Уйдя от первоначально простой, непосредственной схемы 3 + 1 (согласно конституции 1922 г.: РСФСР, УССР, БССР и ЗСФСР), Советский Союз, усложняясь и развиваясь, отнюдь не отказался от той же идеи, лишь выразив ее на более опосредованном и даже высоком – "мета" – уровне. При этом Молдавия, а с 1940 по 1956 гг. и Карело-Финская ССР, играли роль "остальных", пребывая в некоторой степени "на обочине", не только географической. (Значение "остальных" в разных системах – например, в ЕС это страны, не принадлежащие к большой европейской четверке – достаточно велико, хотя и специфично. Но поговорить об этом в рамках раздела вряд ли удастся. Ограничимся пока одним: "остальные" как бы сглаживают концептуальную резкость тех схем, которые заложены в соответствующие политические каркасы, придают им своеобразную "мягкость", "компромиссность", "гуманность".)

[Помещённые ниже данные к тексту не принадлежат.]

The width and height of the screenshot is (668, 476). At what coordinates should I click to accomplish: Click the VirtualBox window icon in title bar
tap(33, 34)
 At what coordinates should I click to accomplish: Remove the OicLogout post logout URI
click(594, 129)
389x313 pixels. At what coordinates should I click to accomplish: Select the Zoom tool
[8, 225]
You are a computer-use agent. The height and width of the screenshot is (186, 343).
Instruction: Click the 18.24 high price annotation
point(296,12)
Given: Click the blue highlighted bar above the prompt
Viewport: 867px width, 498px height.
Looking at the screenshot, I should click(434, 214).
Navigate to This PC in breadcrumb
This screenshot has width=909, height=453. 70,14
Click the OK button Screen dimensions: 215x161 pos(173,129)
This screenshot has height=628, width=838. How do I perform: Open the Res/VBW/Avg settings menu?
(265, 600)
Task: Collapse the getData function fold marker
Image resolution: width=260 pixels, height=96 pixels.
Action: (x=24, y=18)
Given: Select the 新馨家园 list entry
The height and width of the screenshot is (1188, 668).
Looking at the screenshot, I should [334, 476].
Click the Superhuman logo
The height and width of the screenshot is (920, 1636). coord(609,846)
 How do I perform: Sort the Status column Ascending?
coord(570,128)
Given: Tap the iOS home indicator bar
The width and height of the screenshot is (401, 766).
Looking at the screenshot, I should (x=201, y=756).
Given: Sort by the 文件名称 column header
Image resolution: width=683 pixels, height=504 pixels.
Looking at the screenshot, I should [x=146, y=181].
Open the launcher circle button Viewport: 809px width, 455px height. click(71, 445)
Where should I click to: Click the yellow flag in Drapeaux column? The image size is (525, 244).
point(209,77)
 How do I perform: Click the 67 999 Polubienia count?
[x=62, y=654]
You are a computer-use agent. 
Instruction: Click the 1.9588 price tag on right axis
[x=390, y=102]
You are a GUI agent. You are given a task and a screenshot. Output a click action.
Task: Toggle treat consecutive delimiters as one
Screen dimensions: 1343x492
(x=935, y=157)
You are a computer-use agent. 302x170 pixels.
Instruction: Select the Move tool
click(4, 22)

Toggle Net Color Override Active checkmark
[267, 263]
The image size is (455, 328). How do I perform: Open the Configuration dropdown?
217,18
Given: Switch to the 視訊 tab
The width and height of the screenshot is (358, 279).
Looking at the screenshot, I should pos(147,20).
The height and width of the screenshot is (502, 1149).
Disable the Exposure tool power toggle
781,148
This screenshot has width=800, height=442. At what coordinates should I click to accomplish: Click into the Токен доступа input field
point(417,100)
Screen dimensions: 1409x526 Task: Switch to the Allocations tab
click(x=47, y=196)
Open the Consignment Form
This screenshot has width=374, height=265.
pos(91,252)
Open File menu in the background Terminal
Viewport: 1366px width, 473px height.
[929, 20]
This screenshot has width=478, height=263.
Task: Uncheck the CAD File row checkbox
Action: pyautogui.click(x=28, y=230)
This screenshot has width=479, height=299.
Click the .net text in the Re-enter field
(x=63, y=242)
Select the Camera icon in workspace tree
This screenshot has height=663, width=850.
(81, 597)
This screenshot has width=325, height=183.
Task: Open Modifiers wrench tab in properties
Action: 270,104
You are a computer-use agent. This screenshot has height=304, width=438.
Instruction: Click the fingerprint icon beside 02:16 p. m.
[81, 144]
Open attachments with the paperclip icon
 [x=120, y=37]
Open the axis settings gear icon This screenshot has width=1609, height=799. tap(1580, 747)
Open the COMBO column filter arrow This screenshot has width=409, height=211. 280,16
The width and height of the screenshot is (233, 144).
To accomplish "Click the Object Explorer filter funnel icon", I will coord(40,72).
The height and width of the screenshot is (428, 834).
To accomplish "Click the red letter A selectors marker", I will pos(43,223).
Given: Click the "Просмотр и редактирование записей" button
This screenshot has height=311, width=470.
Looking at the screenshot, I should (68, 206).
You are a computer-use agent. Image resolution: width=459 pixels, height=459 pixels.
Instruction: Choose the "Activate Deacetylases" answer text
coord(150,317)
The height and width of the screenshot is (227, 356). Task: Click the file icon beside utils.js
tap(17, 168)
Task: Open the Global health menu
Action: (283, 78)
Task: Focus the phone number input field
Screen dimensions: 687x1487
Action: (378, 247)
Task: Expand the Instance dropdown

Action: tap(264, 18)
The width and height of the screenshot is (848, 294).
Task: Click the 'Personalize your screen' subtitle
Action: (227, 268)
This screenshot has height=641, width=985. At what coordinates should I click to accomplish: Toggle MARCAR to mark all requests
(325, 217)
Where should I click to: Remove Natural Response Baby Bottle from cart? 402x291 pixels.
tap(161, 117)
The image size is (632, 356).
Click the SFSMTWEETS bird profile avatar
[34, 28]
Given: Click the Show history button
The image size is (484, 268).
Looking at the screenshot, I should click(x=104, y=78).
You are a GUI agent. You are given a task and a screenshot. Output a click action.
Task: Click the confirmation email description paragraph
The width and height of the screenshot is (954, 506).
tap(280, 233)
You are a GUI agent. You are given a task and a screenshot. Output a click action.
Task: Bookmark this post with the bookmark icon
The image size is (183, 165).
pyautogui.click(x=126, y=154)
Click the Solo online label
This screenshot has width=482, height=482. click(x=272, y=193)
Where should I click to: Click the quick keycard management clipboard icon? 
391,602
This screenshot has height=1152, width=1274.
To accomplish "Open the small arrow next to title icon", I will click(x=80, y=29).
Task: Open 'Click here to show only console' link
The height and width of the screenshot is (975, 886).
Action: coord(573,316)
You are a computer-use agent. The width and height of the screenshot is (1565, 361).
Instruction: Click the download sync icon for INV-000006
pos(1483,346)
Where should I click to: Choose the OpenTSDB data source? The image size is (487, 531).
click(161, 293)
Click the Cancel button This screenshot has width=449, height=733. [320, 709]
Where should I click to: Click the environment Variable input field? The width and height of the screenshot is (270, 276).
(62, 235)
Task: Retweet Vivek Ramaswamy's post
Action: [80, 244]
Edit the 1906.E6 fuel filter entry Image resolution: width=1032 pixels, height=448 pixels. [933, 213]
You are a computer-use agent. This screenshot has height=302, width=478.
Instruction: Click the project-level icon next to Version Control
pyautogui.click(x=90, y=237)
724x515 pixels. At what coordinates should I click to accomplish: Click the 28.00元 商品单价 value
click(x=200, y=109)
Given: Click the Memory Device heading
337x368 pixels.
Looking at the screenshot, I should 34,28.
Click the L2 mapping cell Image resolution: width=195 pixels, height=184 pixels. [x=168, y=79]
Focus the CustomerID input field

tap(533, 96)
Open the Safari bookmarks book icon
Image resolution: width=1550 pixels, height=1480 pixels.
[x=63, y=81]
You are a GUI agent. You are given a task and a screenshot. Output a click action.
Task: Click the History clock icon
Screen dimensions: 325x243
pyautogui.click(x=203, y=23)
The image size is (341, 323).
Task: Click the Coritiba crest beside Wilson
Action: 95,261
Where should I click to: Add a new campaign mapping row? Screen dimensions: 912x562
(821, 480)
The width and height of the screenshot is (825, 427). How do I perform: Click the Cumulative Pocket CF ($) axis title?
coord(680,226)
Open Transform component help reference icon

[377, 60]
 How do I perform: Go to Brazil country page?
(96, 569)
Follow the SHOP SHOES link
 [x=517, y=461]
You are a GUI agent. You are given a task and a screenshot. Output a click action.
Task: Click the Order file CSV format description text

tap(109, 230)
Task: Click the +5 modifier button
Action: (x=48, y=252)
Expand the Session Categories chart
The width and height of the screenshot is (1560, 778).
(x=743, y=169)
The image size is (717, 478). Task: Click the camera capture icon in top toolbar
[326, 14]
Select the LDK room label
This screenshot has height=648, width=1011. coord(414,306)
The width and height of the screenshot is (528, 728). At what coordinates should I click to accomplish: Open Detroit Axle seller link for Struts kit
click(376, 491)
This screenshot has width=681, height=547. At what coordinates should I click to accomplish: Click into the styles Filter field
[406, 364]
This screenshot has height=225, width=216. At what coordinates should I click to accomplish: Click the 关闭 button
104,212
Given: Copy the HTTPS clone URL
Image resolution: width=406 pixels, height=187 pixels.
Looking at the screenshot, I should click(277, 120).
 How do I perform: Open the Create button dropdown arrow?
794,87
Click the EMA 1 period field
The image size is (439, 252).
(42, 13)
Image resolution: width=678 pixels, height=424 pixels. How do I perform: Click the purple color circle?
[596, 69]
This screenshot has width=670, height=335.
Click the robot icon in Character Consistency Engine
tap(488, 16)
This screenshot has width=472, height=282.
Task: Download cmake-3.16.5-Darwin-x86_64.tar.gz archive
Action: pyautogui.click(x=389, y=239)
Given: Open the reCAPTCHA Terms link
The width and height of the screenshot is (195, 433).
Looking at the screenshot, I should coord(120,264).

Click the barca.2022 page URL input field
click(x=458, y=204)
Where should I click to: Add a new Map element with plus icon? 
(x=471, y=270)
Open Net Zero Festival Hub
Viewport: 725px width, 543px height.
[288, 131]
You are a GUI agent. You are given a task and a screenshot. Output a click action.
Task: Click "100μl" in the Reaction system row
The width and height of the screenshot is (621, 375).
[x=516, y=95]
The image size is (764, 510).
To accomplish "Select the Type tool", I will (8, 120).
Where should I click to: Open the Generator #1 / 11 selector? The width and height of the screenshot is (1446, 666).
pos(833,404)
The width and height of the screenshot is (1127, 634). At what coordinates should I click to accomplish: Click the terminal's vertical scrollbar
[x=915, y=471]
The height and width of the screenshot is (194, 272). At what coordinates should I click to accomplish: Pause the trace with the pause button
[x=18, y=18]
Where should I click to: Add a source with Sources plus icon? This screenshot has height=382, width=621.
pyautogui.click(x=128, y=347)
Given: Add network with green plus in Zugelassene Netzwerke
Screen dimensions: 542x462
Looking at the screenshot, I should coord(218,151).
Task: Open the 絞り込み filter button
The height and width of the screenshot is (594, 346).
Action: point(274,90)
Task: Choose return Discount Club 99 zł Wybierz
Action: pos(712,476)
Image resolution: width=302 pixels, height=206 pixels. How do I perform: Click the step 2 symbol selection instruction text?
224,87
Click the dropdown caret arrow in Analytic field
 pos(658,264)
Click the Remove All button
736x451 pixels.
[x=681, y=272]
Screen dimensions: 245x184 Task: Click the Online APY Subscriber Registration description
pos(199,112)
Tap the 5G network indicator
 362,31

При изучении семантического строения СССР в его классический период обращает на себя внимание одна деталь. Это строение опиралось на действительно существующие экономические, исторические, культурные реалии при разделении системы на конструктивные элементы и построении их отношений между собой. В его основу был заложен действительно весьма эффективный и "прогрессивный" по критериям ХХ в. принцип 3 + 1 (3 + 1 и "остальные"), что, вероятно, в немалой степени способствовало достижениям СССР, превращению его в сверхдержаву (что ни в коем случае не могло бы произойти при полном произволе в государственно-политическом конструировании). Настоящая схема была в высокой степени работоспособной для управления огромной многонациональной страной, но при этом у нее был и серьезный принципиальный изъян, который со временем привел к остановке в развитии, а затем и к крушению: она была чересчур идеологичной, в значительной мере оторванной от экономических и демографических реалий.